I'm not getting into a Cesar debate but my understanding is that his theories on dominance which underpin a lot of his philosophy are not widely supported.

E.g. If a dog goes into the house before you is because they want to get in the house not because they think they are better than you! 

As with anybody else's opinion - you pay your penny and take your choice.


----------



## Ozkar

*Re: Re: Dog Whisperer full episondes*



kiki said:


> Just curious - what techniques does Cesar use that would be detrimental to V's? I've watched a few episodes and am reading his book currently. I tried the "leader of the pack" walking technique today where I gave a short tug on his leash when he tried to get ahead of me, then I stopped if that didn't work. Our walk went much better than usual.


CM has some great stuff, however some of his techniques are too harsh and too physical to use on a Vizsla. Watch his series, then come ask specific questions if you want. Not criticising him, just suggesting that you pick and choose from his methods.


----------



## datacan

Specifically, pinning the dog to the ground is a truly barbaric move. Equivalent to a violent beating on a mental level. 

Tapping the dog's hind leg while walking results in nothing more than the dog anticipating the next tap. 

Dragging the dog wearing a flat collar across various surfaces results in a dog weary of the owner's violent tendencies. 

I did like the way the man handled stronger dogs because if he kicked, tapped or dragged .... The dog would swiftly end his career.


----------



## texasred

I like CM but agree there is no cookie cutter rule that applies to every dog. What he does best is teach how to read a dogs body language.

Tapping the dog's hind leg while walking results in nothing more than the dog anticipating the next tap. 
Your right the dog will quickly figure out why it happens.


----------



## kiki

Thanks for the input. I'll be sure to stick to only the techniques that are calm and respectful of my wonderful Odie!


----------



## NeverGiveUpRAC

One thing people SHOULD be learning from him and his methods is that EVERY dog is different. You don't need to be "harsh" or "physical" with every dog. Luke someone else pointed out, he teaches how to read a dog and his body language and teaches very specific ways to respond. Not everyone should be using the techniques because people may do them wrong. He is always reminding people of that. He is a professional who has been working with dogs a LONG time on an intense level. We have pets...so we need to keep in mind that our dogs need only a sliver of his methods, especially since most of our pets are NOT troubled, "red zone" animals, etc.

What everyone should be taking away from his show is there are always ways to learn from your dog. There are always ways you can fix a dog, no matter what the problem. Never give up on your dog, no matter how badly it gets. There are ways to help every animal. Most people are misunderstanding their dog and adding to the problem because of it. We need to be more in tune with what our dog needs and wants and is telling us by their behavior. THAT is the basis of everything that CM teaches. I believe every pet owner should live and love and think that way.
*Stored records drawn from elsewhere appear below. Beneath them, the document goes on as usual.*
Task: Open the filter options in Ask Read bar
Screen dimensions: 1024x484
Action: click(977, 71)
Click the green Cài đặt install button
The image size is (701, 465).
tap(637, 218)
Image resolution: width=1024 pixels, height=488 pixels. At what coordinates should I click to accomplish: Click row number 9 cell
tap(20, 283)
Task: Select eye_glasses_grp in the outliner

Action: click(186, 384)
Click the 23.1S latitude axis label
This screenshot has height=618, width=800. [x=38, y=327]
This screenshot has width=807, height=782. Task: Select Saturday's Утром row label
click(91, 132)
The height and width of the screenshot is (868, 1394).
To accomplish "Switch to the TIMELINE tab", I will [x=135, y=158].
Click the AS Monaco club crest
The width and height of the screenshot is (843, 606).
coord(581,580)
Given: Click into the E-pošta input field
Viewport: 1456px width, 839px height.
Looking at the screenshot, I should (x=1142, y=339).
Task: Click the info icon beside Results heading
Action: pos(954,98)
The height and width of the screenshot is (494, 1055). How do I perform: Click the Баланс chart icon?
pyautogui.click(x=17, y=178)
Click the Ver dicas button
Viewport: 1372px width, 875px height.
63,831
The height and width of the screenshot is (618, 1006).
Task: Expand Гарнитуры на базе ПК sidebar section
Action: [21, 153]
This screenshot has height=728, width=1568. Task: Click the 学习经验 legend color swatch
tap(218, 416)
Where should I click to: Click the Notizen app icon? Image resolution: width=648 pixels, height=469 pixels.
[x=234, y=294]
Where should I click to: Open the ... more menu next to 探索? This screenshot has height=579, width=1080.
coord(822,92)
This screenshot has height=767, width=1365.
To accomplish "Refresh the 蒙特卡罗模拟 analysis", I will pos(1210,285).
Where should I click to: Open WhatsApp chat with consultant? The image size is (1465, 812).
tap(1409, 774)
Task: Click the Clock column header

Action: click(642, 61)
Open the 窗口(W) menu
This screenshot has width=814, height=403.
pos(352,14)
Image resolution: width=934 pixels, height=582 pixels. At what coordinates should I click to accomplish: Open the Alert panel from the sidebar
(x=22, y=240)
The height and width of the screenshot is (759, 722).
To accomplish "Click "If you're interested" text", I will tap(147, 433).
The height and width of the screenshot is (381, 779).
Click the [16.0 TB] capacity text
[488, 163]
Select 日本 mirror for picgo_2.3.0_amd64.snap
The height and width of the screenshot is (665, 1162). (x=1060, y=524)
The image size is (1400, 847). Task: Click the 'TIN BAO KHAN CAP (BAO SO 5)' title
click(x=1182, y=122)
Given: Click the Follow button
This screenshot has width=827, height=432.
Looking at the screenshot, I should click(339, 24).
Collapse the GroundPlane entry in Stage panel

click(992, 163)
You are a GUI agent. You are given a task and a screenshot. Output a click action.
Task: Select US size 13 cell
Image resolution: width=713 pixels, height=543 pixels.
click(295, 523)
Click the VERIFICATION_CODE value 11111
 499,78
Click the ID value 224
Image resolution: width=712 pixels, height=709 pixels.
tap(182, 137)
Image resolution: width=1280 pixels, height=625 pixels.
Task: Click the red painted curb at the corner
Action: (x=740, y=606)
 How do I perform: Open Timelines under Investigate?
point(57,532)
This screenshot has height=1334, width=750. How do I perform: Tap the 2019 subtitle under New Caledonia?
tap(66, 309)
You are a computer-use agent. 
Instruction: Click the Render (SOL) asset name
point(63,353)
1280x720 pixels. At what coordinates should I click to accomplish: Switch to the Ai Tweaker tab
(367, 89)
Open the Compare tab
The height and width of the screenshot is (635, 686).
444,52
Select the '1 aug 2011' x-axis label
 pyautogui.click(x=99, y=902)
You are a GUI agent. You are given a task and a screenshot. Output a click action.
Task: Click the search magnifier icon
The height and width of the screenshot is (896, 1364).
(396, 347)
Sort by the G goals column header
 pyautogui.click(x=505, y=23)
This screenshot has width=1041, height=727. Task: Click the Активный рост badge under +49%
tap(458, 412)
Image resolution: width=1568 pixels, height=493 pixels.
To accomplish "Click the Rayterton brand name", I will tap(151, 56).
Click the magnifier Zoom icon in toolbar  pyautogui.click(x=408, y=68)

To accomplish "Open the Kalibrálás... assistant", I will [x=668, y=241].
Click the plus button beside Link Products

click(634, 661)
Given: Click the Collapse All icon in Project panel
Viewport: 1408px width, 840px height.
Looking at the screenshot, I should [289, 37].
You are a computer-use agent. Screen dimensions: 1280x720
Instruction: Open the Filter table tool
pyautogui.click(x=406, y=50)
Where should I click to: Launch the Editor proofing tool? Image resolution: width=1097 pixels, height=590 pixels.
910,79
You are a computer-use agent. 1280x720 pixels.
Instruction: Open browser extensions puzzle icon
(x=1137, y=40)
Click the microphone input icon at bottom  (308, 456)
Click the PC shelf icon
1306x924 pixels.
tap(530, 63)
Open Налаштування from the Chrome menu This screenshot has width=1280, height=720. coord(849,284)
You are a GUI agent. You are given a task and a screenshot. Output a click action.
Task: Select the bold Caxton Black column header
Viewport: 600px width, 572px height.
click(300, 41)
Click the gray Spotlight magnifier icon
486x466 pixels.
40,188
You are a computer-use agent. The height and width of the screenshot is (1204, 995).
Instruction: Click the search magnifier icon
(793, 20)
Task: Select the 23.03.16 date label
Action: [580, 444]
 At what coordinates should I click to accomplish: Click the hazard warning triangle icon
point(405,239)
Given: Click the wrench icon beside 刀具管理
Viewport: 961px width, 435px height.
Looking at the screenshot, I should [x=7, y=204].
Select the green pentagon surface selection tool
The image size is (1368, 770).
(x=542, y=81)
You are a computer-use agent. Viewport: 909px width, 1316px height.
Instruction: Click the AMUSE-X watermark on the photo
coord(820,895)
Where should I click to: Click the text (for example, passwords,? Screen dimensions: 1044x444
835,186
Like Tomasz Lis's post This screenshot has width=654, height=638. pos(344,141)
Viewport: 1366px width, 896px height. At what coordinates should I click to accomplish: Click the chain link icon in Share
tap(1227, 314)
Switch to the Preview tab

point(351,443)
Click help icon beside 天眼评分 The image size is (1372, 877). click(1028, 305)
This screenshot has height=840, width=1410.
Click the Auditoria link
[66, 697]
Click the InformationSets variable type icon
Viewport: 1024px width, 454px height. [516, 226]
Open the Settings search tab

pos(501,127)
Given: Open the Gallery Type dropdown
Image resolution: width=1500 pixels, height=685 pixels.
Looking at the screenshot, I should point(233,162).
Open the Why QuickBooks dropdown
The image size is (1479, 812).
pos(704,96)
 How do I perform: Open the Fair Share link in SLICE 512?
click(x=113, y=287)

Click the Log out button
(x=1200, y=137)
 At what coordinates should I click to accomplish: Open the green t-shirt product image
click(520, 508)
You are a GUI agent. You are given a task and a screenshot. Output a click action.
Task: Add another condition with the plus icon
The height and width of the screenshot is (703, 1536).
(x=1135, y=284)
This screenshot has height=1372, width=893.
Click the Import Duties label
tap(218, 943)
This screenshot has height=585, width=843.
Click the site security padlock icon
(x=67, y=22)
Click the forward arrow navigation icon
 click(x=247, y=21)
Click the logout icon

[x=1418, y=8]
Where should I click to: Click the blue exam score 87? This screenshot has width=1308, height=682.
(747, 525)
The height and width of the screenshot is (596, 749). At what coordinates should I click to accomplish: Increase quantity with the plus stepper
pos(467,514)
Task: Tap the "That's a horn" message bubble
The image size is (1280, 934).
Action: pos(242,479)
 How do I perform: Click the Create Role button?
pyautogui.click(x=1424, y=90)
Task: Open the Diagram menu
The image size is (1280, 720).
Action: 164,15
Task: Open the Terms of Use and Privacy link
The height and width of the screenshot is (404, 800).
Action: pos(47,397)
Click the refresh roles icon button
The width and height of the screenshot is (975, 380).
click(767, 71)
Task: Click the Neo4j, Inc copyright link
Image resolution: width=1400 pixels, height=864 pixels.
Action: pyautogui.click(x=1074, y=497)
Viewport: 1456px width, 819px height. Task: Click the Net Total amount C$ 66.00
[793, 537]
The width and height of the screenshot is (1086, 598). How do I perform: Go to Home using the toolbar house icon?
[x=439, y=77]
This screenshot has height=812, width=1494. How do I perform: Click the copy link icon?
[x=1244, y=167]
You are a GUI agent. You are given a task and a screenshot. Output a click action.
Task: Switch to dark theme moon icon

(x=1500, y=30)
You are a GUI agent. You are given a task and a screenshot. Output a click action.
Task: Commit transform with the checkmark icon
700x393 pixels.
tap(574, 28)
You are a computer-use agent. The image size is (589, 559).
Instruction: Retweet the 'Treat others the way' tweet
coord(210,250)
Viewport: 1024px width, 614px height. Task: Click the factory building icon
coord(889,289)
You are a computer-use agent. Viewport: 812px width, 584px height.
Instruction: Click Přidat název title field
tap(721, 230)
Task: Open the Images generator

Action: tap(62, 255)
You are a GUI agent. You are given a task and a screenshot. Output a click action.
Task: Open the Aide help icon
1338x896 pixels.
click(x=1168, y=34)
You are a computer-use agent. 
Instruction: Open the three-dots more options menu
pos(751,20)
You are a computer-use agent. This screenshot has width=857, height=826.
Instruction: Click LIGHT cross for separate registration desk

Just my small opinion.


----------



## datacan

http://m.youtube.com/watch?feature=plpp&v=MruACkeJ8dI

This one is good, like what he does but it takes a super unsocialized powerful dog + gentle but clueless owner for it to work. 

Never knew that if my dog is leaning on me, it is really planing to occupy my space  
See, that is something stupid, I just disregard with a Vizsla. CM, on the other hand would roll the dog in no time.


----------



## Ozkar

*Re: Re: Dog Whisperer full episondes*



datacan said:


> http://m.youtube.com/watch?feature=plpp&v=MruACkeJ8dI
> 
> This one is good, like what he does but it takes a super unsocialized powerful dog + gentle but clueless owner for it to work.
> 
> Never knew that if my dog is leaning on me, it is really planing to occupy my space
> See, that is something stupid, I just disregard with a Vizsla. CM, on the other hand would roll the dog in no time.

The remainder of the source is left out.